9. Alasan Untuk Tinggal

1K 128 6
                                    

Entah sejak kapan suara detik konstan jarum jam terasa menyesakkan. Udara serempak hilang, yang tersisa hanya siksa dalam setiap helaan napas yang melebur di tengah keheningan.

Dean melihat sendiri bagaimana Gilang berteriak, menggila, memaki semua orang yang menahan ketika cowok itu berulang kali ingin menusuk gendang telinganya menggunakan pisau buah. Benda tajam yang sempat ia raih di atas meja sesaat setelah bunda mengatakan bahwa ia ingin anak itu menghilang.

Dean tak mengerti semua ini. Rasa-rasanya ia sadar bahwa semua yang ia dan keluarganya lakukan terhadap Gilang sudah sangat keterlaluan. Ia bisa menerima jika hanya Gita yang terluka. Namun kenyataannya, mereka jatuh bersama, terluka bersama. Tapi, ketidakadilan itu tetap berpihak pada Gilang.

Seketika pikiran Dean ditarik ke belakang. Saat ia dengan jelas melihat Gilang jatuh. Dunia anak itu seketika dihentikan.

Dean benci mengingatnya, tapi, ia harus mengakui bahwa dirinya turut andil atas gangguan psikis yang Gilang derita.
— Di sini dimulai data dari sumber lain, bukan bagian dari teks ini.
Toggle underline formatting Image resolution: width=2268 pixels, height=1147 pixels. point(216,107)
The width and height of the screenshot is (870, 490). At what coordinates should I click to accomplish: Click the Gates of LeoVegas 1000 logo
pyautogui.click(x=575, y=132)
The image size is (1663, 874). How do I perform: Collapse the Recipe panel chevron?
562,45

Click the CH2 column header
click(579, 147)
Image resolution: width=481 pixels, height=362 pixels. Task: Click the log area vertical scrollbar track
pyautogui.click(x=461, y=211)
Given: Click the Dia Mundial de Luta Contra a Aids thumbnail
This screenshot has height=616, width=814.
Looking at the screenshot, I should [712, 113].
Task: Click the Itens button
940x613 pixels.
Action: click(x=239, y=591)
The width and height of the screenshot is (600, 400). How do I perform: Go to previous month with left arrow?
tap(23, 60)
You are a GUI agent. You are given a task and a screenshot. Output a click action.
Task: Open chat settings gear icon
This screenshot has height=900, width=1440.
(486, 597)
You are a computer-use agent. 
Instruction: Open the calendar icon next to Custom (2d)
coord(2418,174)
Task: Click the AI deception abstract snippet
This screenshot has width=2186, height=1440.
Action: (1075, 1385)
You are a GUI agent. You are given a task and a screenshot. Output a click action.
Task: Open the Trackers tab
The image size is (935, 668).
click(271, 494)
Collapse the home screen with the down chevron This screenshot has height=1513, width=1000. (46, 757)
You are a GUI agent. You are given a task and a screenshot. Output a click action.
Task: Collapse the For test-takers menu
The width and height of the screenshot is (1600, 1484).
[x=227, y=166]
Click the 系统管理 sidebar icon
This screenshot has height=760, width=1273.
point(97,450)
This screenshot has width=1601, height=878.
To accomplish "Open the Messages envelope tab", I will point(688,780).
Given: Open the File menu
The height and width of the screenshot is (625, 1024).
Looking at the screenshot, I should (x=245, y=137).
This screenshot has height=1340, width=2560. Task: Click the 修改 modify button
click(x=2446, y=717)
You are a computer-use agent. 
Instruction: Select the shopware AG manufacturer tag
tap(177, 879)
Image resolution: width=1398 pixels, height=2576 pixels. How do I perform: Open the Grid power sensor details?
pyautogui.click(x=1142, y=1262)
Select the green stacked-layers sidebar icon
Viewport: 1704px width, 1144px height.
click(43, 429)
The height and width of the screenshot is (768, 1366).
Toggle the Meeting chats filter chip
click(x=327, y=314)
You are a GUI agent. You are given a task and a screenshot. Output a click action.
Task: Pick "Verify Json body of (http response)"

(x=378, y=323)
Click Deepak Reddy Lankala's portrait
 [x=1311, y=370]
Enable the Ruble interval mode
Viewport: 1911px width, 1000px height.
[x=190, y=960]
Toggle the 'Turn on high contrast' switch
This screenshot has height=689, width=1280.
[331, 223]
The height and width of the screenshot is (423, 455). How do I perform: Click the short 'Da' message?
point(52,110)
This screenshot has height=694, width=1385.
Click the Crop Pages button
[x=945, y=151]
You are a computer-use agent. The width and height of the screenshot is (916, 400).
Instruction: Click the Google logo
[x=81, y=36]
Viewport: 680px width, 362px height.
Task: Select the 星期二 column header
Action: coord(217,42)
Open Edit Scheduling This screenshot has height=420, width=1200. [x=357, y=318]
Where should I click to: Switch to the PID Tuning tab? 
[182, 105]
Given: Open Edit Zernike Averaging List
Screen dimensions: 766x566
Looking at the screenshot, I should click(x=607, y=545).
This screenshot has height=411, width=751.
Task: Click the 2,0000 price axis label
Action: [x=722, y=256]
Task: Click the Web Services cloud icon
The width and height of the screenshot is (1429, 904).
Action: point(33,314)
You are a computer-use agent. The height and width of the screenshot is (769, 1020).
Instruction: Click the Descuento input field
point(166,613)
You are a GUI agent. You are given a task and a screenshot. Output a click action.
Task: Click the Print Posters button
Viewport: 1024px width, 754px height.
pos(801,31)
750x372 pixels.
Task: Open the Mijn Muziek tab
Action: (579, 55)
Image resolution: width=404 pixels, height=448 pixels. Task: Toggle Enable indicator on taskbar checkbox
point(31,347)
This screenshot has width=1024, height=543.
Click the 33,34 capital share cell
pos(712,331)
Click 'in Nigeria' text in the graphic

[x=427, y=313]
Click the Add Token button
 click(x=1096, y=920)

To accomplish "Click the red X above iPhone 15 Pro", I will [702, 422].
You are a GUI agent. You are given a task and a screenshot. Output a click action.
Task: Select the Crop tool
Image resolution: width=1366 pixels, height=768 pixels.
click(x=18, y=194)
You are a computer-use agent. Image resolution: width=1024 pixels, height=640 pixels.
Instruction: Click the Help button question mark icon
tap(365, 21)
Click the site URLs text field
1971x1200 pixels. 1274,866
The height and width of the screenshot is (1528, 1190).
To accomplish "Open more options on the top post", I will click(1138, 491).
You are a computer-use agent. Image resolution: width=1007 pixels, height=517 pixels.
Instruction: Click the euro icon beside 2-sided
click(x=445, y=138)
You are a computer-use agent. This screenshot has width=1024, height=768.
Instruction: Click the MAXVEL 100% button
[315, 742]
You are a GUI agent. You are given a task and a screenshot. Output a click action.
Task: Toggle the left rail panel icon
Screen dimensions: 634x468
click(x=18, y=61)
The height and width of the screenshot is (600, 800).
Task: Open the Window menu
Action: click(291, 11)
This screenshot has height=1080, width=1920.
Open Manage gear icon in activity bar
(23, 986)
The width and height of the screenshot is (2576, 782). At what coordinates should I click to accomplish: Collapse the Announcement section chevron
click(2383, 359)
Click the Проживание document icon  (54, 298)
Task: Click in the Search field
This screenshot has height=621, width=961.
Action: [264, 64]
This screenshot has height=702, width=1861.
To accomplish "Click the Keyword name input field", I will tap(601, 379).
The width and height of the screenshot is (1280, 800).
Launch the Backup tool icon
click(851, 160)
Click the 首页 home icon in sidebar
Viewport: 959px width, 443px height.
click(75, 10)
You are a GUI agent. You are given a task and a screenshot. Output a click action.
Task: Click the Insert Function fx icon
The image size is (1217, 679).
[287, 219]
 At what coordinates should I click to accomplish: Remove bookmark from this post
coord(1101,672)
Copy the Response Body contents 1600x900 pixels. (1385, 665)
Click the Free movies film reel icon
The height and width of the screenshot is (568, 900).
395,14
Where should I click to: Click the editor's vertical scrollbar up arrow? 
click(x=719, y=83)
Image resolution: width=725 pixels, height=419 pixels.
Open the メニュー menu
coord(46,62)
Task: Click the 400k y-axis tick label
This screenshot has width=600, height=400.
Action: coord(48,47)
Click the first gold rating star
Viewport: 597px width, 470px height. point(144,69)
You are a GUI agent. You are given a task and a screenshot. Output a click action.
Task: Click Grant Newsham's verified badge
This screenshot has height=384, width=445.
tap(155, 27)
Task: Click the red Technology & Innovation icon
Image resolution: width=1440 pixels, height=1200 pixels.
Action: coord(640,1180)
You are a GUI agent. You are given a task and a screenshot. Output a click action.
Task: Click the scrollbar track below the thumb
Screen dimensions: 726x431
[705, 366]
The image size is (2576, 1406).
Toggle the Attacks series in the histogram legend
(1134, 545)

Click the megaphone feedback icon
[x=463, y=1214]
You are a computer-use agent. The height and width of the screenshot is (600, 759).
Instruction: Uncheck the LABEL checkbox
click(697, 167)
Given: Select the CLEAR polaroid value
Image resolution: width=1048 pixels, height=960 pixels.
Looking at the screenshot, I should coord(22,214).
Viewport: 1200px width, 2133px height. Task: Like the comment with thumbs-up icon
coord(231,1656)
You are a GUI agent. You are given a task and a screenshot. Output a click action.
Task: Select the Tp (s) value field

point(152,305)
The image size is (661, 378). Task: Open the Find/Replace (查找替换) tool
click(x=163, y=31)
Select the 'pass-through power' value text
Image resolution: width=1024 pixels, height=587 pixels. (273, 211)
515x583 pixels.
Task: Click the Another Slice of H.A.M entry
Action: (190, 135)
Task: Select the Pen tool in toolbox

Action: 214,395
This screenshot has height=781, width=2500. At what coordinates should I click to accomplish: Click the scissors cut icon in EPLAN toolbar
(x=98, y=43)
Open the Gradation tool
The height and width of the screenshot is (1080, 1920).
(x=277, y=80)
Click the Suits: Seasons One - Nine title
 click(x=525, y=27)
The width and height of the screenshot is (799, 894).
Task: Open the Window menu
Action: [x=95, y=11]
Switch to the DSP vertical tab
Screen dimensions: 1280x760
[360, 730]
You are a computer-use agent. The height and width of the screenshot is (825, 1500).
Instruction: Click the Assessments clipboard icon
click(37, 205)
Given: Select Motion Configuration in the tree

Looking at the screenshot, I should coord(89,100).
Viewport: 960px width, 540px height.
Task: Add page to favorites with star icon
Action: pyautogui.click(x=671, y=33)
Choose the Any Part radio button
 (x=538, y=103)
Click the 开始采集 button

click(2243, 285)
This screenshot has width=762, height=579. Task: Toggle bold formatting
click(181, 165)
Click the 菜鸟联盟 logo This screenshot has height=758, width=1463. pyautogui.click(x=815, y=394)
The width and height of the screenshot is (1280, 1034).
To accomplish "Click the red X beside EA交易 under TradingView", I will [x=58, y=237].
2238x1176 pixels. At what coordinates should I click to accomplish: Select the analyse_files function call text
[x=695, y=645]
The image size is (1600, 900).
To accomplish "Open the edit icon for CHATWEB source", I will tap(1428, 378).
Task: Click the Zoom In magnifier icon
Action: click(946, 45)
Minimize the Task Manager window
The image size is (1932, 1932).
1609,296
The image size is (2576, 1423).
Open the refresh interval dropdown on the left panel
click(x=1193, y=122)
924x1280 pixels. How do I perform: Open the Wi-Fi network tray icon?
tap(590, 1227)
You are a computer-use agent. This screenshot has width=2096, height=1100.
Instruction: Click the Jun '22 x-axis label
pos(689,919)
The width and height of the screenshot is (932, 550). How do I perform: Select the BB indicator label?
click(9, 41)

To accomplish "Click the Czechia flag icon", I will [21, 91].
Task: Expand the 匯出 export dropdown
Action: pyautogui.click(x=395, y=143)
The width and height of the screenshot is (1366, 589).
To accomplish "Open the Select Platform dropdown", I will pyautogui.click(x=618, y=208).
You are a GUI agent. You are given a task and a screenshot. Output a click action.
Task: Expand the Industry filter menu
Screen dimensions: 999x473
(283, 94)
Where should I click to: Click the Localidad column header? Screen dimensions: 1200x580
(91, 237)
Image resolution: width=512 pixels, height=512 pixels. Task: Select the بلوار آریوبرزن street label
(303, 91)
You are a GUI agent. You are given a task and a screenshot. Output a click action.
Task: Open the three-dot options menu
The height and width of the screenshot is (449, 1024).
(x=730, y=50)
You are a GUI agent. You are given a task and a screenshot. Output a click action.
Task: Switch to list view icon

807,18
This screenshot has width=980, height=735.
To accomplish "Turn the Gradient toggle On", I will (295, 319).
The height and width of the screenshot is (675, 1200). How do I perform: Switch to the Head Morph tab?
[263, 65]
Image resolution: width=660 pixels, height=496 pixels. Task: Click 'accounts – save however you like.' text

Jika saja saat itu ia mau mengalah dan tak menyebar berita bohong dan berakhir dengan terenggutnya satu nyawa kala itu, mungkin Gilang masih baik-baik saja.

Namun, apa yang lebih besar dari sebuah egoisme? Ditengah Gilang yang masih berjuang melawan sakitnya, diam-diam Dean juga merasa lega. Setidaknya, dengan ini Gilang tak lagi mengotot ingin mengikuti kompetisi itu. Meskipun anak itu bersikeras, ada Biru yang akan menentang kemauannya. Kalau begitu, ia tak perlu mengotori tangan untuk mengancam anak itu, lagi, bukan?






"Adek, kamu ngapain disini?"

Dean mendongak pada Leo yang baru datang. Berdiri di hadapannya dengan raut kebingungan. Segaris senyum menghiasi wajah lesunya kemudian.

"Nunggu Gilang, yah. Dia lagi diperiksa."

Pria yang masih lengkap dengan pakaian kerjanya itu mendesah pelan.

"Ngapain pake ditungguin? Mending temenin ayah sini, ayah gak tau kamarnya kakakmu dimana. "

Merasa heran? Tentu tidak. Justru ketidak pedulian Leo terhadap Gilang merupakan hal yang normal di keluarga ini.

"Ayah gak mau liat Gilang dulu? Dia muntah darah banyak banget tadi, yah."

Leo menggeleng pelan. "Nanti-nati aja, ayah mau liat kakak kamu dulu."

Pria itu meraih pergelangan tangan Dean untuk ditarik pergi. Jika itu Gilang, anak itu pasti akan memberontak dan bersikeras untuk tetap berada disini. Namun, ini Dean. Jangankan menolak, bahkan membentak kedua orang tuanya saja terbilang tak pernah.

Langkah pelan Dean akhirnya mengikuti sang ayah yang berjalan di sampingnya. Sambil mengobrol ringan, akhirnya mereka sampai di depan pintu rawat Gita yang tak jauh dari ruang IGD tempat Gilang ditangani.

Belum sempat kakinya melangkah masuk, suara ribut-ribut dari tempat Gilang tadi menyita perhatiannya kembali.

Cowok itu hanya mampu terpaku di tempatnya ketika Gilang menggila. Pintu kamar itu terbuka. Gilang tampak disana, berlari kencang menjauh bersamaan dengan darah yang berceceran mengotori koridor rumah sakit.

Ada rasa ingin mengejar dan merangkul Gilang kembali ke sisinya. Namun, ada sesuatu tak kasat mata yang menahannya disini. Hingga berakhirlah dengan terpakunya dia melihat bagaimana Gilang berlari disusul oleh beberapa perawat yang turut kepayahan menyamai langkahnya.

Di sisinya, masih ada Leo yang ikut menyaksikan drama itu. Gemelatuk gigi dan rahang yang menajam seolah bisa Dean rasakan tanpa perlu melihat. Laki-laki yang ia sebut ayah ini tak akan pernah tinggal diam jika nama baiknya dipermalukan.